This might be too pedantic, but a dataset is not a tool in and of itself. It's something that can be processed by a tool. And it's not simple for anyone to reproduce without significant access, either to the original observational opportunities or to the dataset itself. Information about individuals is often in datasets and those people too seldom have a say in the security practices used to safeguard it.

Tools (or pick another word that illustrates this distinction) like encryption, hammers, etc. do not contain our information. They are fairly straightforward to reproduce. And therefore nearly impossible to contain. Bad actors will have encryption and hammers, whether we want them to or not. The only question is whether good actors will also have them, or if they will be restricted by laws. This, for example, can make it easier for datasets to fall into the wrong hands, because they are less likely to be encrypted.

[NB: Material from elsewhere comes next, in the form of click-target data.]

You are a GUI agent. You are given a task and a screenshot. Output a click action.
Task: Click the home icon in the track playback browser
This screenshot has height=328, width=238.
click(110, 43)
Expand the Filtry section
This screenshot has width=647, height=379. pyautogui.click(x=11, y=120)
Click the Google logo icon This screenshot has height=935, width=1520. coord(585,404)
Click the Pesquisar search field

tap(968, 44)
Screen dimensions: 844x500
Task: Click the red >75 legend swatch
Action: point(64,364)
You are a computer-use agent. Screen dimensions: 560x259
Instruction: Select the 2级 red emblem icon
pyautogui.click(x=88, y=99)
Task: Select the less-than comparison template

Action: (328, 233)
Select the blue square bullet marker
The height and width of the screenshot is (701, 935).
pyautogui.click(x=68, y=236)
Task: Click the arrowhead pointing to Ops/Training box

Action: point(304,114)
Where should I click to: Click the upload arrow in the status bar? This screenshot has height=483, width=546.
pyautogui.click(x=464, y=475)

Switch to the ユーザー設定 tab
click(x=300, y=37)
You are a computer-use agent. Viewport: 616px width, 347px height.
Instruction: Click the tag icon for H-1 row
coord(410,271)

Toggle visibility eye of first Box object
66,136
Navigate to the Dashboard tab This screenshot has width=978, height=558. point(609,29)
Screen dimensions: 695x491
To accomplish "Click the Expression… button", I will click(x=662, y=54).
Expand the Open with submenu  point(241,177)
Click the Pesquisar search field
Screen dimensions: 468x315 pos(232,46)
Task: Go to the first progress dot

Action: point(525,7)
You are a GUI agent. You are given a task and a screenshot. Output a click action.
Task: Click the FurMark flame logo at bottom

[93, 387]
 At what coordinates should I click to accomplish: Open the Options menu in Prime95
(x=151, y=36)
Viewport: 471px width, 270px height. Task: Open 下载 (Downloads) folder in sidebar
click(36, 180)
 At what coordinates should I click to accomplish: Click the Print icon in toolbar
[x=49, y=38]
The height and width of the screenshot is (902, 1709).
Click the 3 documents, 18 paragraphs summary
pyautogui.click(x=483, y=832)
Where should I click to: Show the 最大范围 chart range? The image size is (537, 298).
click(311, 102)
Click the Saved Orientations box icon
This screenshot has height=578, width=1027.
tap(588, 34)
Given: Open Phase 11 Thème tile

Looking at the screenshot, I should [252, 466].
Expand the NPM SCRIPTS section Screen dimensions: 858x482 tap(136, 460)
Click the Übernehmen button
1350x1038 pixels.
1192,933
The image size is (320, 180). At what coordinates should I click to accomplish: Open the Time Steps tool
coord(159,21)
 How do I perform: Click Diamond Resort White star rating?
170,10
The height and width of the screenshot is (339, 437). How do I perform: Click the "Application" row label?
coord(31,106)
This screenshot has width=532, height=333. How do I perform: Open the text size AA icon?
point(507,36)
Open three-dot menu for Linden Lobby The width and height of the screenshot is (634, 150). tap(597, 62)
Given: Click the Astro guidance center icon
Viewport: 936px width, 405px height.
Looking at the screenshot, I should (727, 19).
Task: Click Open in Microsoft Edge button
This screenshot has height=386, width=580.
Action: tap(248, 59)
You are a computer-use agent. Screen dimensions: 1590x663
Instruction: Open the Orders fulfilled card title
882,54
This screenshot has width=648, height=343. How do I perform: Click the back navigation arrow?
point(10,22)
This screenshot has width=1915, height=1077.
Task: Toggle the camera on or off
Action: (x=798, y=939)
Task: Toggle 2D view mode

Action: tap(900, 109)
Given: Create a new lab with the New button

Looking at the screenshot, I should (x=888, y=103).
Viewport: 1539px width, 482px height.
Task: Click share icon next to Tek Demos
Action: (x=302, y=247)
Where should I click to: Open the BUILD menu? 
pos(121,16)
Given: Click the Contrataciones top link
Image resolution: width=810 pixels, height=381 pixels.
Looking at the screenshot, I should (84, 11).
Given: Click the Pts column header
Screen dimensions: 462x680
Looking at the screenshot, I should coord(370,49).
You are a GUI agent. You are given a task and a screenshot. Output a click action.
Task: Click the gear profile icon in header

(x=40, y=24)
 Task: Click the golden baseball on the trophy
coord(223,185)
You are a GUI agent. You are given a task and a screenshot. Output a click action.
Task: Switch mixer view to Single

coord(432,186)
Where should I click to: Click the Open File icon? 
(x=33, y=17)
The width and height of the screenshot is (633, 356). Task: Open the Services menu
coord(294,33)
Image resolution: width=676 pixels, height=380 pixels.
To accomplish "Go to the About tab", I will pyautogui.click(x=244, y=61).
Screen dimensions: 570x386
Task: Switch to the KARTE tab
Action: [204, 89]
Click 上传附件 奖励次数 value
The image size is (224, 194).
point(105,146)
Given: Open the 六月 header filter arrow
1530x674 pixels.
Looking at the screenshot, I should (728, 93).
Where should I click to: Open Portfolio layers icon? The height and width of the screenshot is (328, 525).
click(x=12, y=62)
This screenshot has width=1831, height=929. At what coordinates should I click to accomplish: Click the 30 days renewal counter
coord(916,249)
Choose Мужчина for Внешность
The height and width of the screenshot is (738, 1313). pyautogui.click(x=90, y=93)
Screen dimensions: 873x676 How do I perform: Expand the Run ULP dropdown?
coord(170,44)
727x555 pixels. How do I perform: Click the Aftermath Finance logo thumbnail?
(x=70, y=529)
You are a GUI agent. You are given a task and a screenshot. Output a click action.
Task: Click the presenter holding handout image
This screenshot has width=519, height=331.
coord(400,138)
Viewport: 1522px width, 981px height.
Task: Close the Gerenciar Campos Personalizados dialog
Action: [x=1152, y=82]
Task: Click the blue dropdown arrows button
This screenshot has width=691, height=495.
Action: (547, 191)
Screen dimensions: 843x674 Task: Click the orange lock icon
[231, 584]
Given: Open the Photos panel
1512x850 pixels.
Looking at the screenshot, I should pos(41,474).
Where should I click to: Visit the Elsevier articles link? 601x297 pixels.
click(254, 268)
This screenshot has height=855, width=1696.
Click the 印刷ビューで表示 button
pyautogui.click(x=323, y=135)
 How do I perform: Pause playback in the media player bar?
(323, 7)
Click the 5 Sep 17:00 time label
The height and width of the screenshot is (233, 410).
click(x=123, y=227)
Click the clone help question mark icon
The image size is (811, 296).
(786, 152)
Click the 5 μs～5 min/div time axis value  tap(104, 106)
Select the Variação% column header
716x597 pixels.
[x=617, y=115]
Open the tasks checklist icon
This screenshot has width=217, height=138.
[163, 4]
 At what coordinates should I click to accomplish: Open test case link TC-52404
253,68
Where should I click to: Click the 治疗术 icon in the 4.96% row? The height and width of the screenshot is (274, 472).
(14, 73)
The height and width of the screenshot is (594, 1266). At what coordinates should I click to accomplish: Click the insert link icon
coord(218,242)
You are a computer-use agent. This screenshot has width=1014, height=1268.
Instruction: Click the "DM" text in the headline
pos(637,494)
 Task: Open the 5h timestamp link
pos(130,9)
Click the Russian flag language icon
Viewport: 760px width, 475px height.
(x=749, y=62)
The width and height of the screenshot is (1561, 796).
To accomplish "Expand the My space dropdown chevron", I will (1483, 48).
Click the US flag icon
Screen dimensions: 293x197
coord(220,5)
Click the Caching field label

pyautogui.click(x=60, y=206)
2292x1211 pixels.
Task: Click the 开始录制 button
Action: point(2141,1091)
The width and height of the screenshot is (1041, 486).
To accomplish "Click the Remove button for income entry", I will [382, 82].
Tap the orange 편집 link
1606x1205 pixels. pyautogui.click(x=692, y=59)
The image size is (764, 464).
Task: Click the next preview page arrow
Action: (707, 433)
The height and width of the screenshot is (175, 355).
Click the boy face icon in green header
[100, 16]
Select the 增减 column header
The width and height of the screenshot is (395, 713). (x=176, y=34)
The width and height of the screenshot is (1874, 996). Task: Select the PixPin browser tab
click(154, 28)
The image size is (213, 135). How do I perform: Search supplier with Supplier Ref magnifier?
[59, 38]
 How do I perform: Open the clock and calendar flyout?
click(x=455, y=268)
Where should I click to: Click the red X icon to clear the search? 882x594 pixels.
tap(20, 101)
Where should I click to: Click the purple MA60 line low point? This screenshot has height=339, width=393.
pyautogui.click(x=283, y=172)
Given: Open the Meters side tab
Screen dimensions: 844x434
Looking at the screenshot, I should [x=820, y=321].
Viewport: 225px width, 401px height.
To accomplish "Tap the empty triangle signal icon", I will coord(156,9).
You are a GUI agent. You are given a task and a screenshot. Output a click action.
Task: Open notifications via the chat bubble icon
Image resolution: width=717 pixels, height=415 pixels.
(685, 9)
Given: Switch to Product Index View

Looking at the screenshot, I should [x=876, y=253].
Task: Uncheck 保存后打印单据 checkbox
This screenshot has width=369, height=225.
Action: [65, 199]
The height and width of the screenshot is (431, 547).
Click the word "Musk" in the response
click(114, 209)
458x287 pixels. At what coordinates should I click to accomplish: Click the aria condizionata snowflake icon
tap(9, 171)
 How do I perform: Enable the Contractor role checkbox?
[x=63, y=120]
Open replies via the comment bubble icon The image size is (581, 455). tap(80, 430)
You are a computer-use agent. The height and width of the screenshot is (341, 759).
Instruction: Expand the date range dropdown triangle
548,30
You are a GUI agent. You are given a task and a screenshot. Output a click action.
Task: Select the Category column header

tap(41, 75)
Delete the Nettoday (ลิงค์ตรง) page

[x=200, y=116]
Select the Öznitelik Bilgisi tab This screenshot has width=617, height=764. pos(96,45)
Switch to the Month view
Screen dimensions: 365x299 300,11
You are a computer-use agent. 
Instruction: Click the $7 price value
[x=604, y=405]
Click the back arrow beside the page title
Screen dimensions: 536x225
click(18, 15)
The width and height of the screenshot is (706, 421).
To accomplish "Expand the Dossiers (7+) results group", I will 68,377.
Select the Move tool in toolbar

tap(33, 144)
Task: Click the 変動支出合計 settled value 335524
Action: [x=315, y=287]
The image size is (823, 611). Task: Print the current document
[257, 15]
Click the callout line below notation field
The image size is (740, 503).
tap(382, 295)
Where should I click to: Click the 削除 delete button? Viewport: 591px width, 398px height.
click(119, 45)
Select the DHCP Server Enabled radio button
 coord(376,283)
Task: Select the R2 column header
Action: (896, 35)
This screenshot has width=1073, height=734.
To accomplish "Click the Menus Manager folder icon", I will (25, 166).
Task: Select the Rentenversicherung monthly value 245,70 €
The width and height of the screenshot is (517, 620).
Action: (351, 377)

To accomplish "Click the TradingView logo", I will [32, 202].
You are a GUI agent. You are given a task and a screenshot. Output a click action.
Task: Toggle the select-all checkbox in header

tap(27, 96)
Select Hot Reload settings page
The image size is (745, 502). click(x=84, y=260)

It seems very strange to define these terms based off the difficulty in reproducing them.

Let's look at the sibling comment's example of a nuclear bomb. That's "not simple for anyone to reproduce without significant access" and as citizens we don't "have a say in the security practices used to safeguard it." And international laws have done a relatively good job keeping them out of the hands of bad actors. Does that make them a dataset?

Contrast that with data that is easy to reproduce, like say the name of the 45 different Presidents of the US. That is obviously a dataset. Yet there is no private information involved, it is all public data. Many people can even produce that list entirely from memory. But having that list on a piece of paper in front of me could still be a helpful tool if I was taking a US history test.